----- Extracted information -----
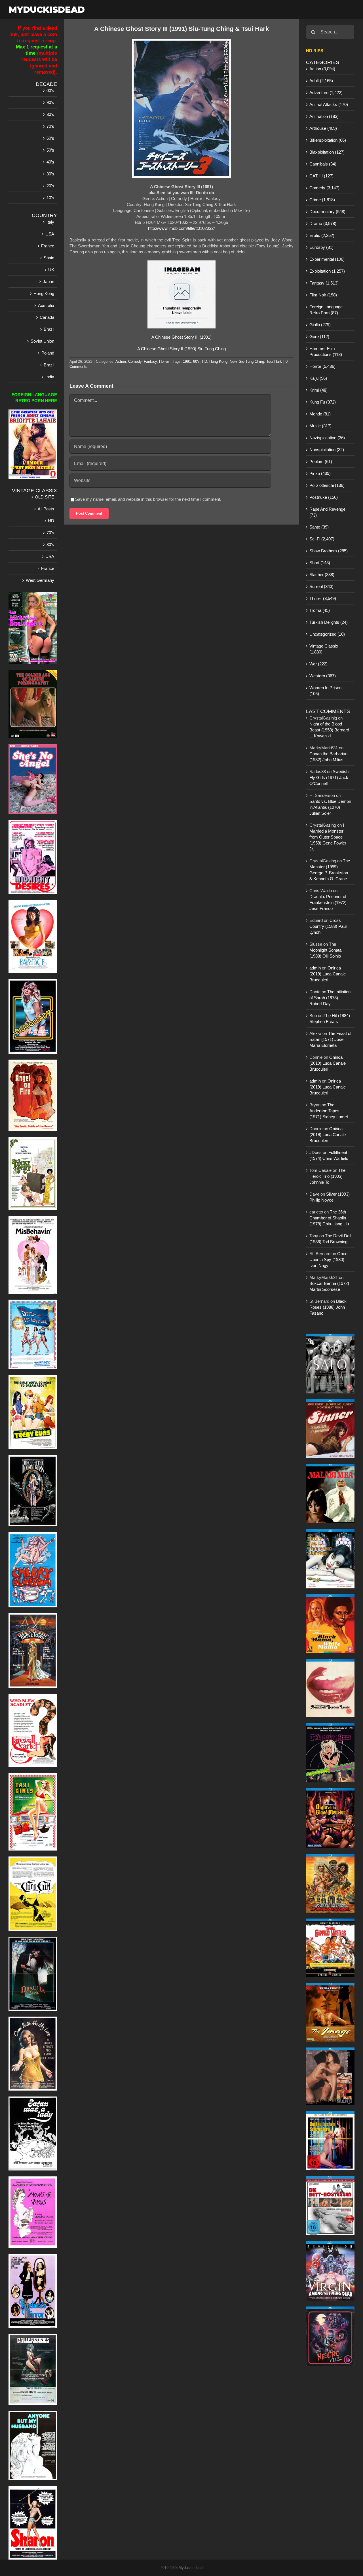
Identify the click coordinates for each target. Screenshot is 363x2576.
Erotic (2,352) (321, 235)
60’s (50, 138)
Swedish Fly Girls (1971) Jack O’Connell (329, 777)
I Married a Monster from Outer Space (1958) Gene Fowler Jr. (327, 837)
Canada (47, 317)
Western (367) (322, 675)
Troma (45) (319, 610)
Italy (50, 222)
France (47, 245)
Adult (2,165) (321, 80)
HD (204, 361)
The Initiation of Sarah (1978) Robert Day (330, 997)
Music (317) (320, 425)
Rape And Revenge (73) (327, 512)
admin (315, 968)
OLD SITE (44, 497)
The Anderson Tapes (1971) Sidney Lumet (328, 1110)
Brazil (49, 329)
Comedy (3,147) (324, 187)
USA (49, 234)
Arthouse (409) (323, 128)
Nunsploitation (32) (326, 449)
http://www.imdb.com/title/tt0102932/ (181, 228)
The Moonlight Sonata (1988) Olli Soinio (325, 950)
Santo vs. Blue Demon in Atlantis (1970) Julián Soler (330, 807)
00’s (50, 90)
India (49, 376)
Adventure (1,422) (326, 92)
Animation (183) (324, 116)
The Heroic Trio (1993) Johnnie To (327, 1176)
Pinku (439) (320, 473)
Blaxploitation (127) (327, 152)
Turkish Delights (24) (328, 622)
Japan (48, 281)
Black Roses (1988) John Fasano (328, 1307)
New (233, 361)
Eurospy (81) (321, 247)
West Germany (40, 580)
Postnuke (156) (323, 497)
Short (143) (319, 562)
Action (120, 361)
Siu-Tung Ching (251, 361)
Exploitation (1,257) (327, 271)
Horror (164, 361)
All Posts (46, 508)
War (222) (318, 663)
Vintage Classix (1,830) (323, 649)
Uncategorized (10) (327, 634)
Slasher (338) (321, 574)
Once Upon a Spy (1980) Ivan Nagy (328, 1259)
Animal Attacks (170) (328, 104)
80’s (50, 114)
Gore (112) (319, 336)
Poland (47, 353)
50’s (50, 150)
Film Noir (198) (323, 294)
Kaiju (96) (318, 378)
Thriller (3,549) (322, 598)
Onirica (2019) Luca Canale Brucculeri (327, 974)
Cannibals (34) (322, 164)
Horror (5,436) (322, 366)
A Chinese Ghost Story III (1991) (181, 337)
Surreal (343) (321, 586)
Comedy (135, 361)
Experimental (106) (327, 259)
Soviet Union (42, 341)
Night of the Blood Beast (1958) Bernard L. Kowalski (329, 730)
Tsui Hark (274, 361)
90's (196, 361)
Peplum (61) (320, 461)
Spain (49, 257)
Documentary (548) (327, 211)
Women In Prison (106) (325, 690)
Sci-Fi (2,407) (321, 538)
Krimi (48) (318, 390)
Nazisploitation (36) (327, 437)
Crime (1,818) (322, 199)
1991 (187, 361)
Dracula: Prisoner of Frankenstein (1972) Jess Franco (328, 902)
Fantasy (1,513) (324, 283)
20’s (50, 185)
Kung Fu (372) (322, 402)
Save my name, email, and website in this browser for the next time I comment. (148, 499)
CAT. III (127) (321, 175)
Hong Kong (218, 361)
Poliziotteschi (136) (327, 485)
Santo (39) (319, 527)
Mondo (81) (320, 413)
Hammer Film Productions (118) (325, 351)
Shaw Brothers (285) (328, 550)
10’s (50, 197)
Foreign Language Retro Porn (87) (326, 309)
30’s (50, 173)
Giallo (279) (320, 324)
-----
----- Extracted information -----
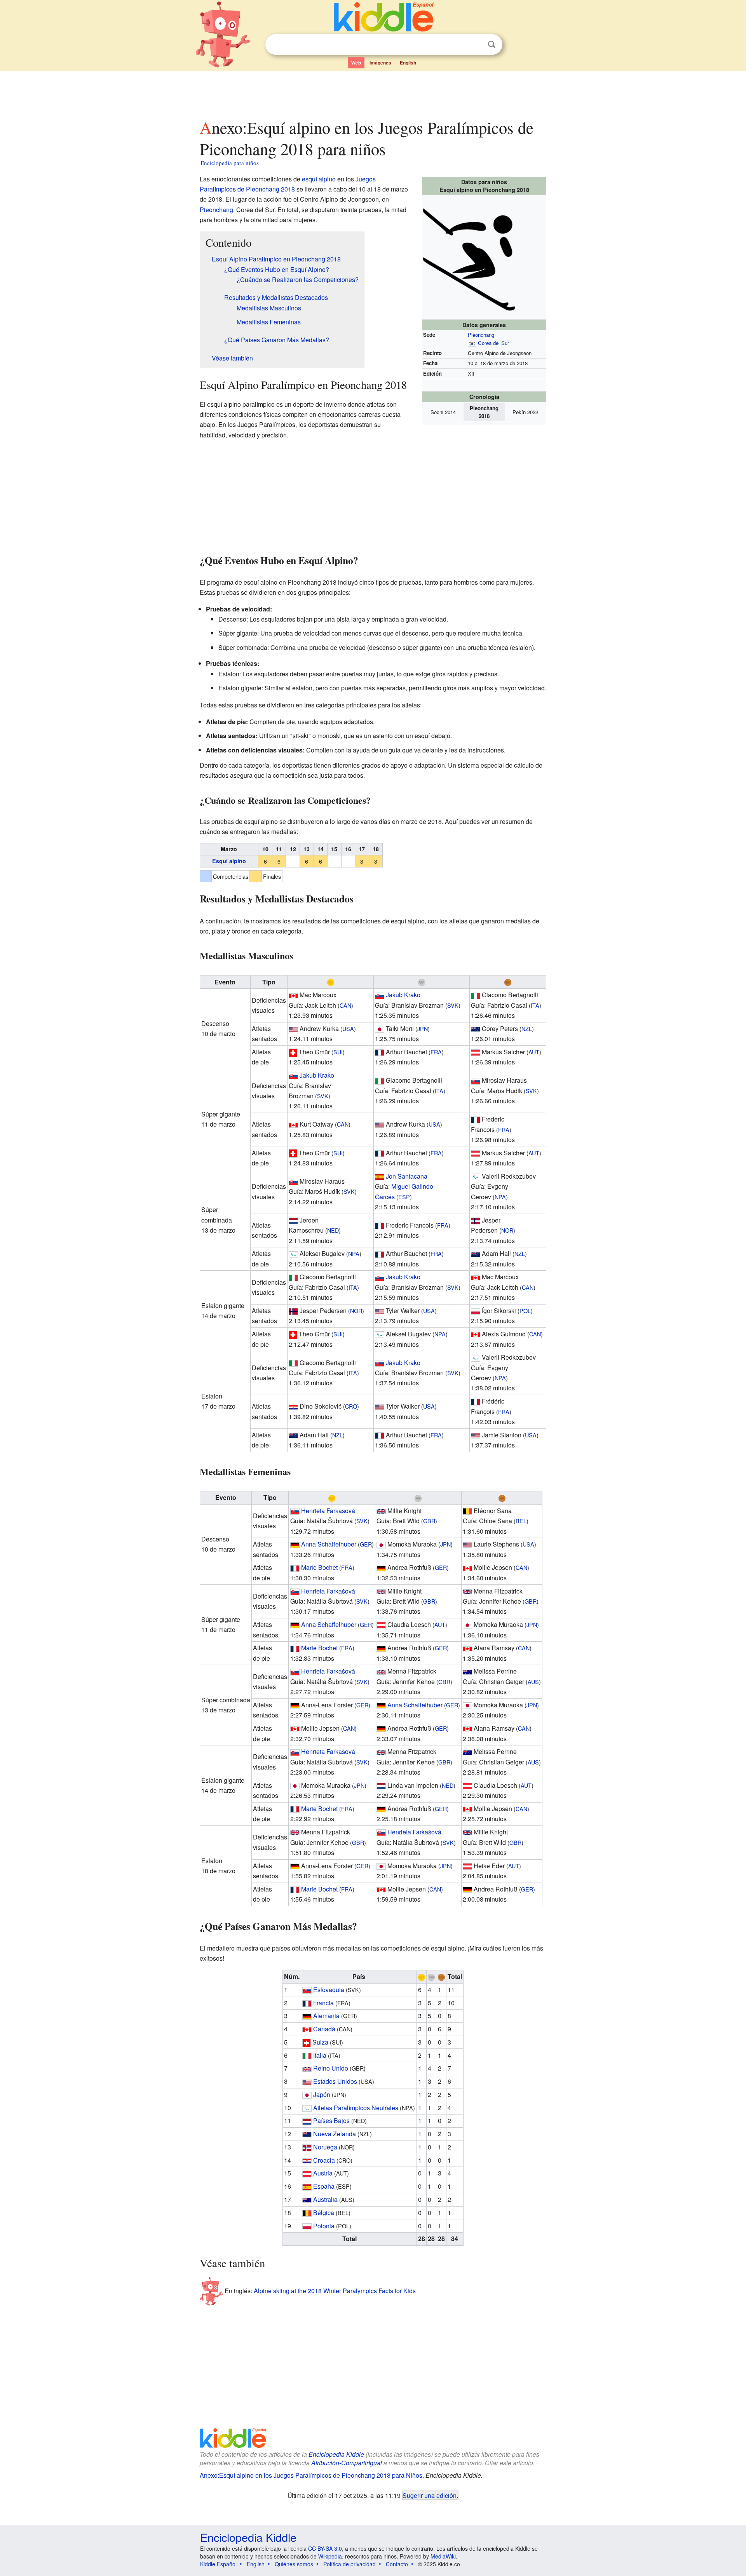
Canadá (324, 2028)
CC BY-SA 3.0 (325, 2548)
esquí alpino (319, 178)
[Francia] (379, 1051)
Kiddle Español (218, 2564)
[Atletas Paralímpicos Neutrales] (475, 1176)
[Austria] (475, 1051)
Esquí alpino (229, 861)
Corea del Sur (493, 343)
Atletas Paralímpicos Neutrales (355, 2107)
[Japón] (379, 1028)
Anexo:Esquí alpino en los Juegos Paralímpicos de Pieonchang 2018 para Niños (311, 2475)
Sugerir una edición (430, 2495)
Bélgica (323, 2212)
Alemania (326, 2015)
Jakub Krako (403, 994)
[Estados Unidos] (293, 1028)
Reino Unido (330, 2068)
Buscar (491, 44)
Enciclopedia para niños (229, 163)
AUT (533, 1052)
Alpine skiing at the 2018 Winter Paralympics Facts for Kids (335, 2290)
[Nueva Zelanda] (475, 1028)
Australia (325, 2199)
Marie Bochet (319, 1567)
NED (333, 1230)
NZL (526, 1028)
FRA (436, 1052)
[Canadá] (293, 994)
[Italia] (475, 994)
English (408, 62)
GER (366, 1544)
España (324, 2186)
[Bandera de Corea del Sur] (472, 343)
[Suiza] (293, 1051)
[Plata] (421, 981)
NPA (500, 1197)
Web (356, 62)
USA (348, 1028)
-----
Task objective - Would you please copy exactly the part of the entries above that begins at the line containing "Jakub Krako (403, 994)" and ends at the line containing "USA (348, 1028)", both lines included?

Exercise response -
Jakub Krako (403, 994)
[Estados Unidos] (293, 1028)
Reino Unido (330, 2068)
Buscar (491, 44)
Enciclopedia para niños (229, 163)
AUT (533, 1052)
Alpine skiing at the 2018 Winter Paralympics Facts for Kids (335, 2290)
[Nueva Zelanda] (475, 1028)
Australia (325, 2199)
Marie Bochet (319, 1567)
NED (333, 1230)
NZL (526, 1028)
FRA (436, 1052)
[Canadá] (293, 994)
[Italia] (475, 994)
English (408, 62)
GER (366, 1544)
España (324, 2186)
[Bandera de Corea del Sur] (472, 343)
[Suiza] (293, 1051)
[Plata] (421, 981)
NPA (500, 1197)
Web (356, 62)
USA (348, 1028)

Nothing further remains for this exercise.